Start of INPUT ROWS

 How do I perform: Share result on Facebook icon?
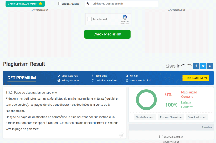coord(196,66)
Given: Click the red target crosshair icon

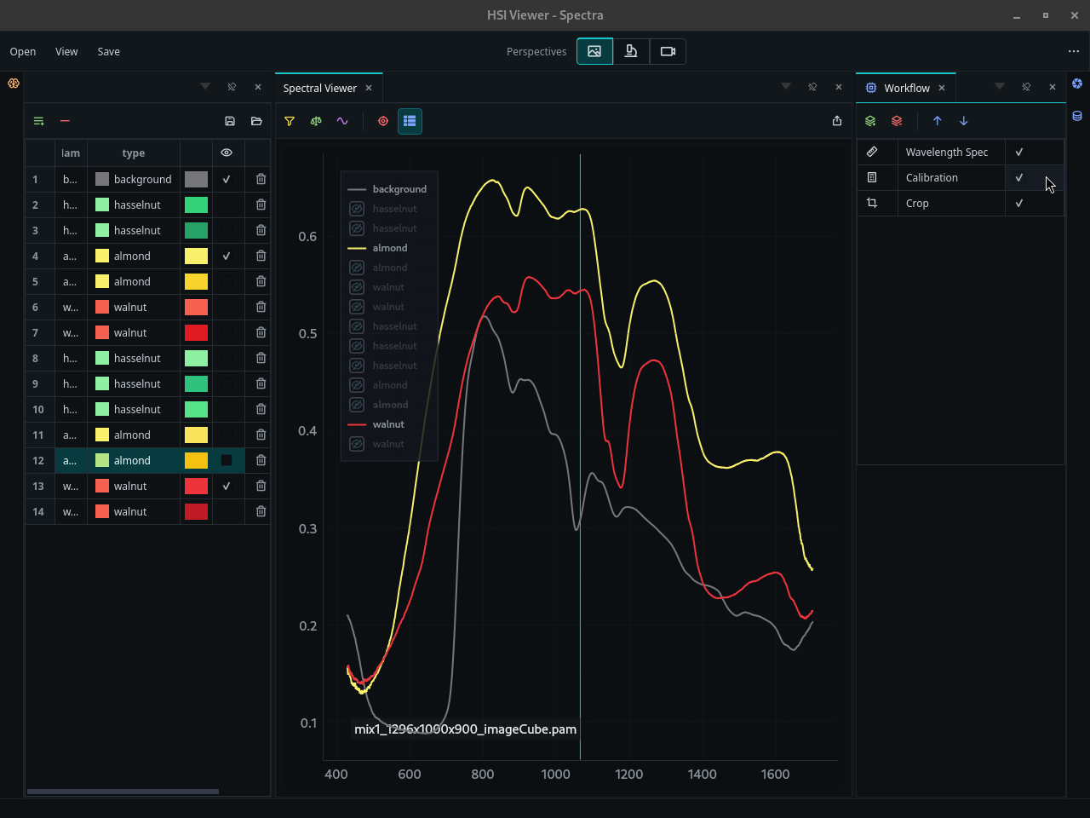Looking at the screenshot, I should pyautogui.click(x=383, y=121).
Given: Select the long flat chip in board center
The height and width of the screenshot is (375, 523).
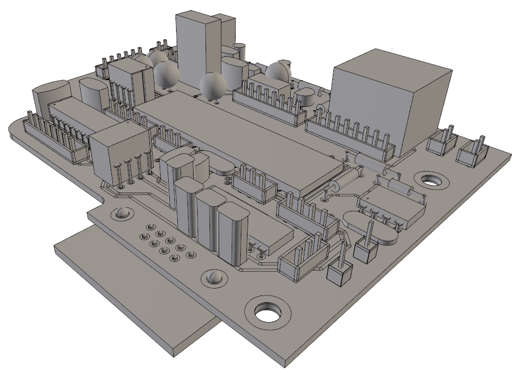Looking at the screenshot, I should pyautogui.click(x=239, y=139).
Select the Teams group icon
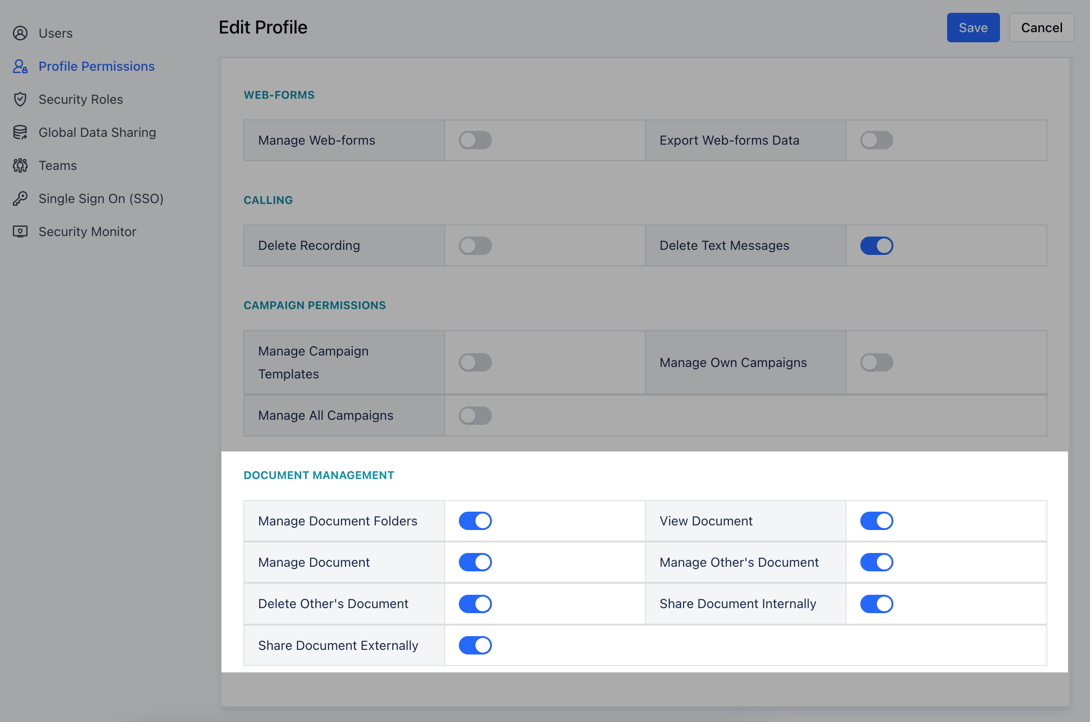This screenshot has height=722, width=1090. [x=20, y=165]
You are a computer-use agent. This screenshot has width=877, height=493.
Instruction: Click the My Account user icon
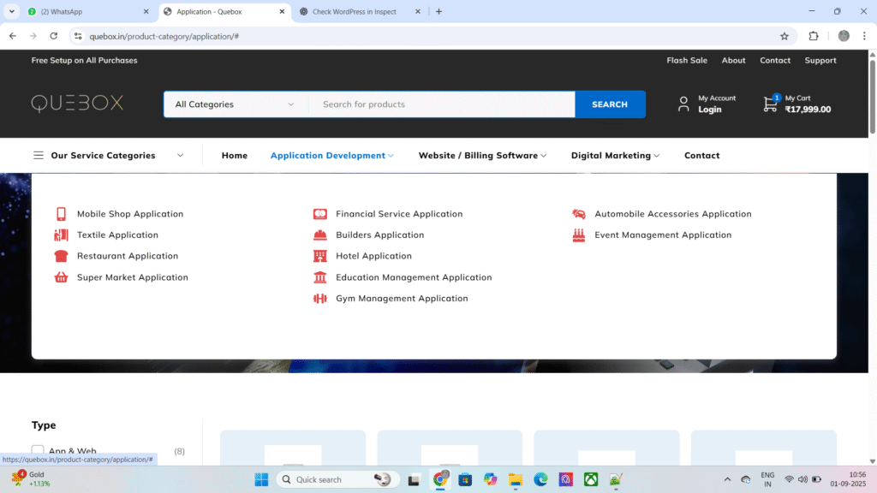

End of INPUT ROWS

__AIM__
Copy the data verbatim from the line containing "You are a computer-use" through the end of the data, omitting any pictures.

__FINISHED ANSWER__
You are a computer-use agent. This screenshot has width=877, height=493.
Instruction: Click the My Account user icon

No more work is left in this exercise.